> **What needs to be done**: Range to reproduce from the entries below: the line with "Open the attribute filter dropdown", the line with "Given: Click the star rating for Shake & Bake", and every line in between. Give them exactly and give nothing else.

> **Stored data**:
::::

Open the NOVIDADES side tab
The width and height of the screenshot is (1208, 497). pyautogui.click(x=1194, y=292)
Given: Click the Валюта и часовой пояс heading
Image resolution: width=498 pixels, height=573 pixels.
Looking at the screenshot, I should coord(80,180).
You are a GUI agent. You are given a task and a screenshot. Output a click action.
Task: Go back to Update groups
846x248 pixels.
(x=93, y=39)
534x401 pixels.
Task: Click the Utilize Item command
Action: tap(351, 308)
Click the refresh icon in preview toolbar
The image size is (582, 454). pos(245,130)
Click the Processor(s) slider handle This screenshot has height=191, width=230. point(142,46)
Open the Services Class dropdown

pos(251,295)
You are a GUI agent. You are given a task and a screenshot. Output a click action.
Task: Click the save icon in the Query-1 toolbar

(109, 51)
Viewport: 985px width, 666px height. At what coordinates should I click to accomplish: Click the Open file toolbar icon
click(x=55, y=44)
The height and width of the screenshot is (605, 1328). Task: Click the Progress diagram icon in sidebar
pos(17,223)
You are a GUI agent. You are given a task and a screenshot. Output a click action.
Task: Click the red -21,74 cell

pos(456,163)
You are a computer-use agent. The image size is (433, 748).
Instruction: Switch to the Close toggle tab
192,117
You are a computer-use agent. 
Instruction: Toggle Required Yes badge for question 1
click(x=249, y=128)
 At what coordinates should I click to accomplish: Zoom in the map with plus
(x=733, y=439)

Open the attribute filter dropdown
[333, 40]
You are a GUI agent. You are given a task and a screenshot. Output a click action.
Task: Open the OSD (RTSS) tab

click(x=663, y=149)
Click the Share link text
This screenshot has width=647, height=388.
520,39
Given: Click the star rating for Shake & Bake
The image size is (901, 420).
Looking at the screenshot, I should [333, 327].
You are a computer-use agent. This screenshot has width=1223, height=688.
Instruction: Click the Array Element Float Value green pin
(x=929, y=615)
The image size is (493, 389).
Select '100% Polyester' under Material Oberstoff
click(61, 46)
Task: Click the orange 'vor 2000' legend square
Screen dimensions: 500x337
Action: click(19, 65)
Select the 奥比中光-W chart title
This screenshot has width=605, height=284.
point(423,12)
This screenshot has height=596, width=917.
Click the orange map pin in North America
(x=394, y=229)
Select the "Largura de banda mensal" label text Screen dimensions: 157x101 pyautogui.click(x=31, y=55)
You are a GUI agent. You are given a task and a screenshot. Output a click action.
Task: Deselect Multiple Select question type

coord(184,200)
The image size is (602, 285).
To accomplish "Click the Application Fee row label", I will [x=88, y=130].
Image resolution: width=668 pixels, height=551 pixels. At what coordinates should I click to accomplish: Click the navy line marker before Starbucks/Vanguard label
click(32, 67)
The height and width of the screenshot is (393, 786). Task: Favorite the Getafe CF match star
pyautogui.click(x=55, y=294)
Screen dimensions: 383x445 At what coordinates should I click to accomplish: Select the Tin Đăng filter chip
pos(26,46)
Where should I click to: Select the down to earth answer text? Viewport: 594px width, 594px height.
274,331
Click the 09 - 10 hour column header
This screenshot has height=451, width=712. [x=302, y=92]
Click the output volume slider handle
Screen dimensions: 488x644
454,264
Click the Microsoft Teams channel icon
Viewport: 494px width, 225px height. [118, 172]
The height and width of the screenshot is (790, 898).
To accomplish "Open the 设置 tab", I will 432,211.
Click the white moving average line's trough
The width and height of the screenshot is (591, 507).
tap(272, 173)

::::

> **Reply to the task**:
Open the attribute filter dropdown
[333, 40]
You are a GUI agent. You are given a task and a screenshot. Output a click action.
Task: Open the OSD (RTSS) tab

click(x=663, y=149)
Click the Share link text
This screenshot has width=647, height=388.
520,39
Given: Click the star rating for Shake & Bake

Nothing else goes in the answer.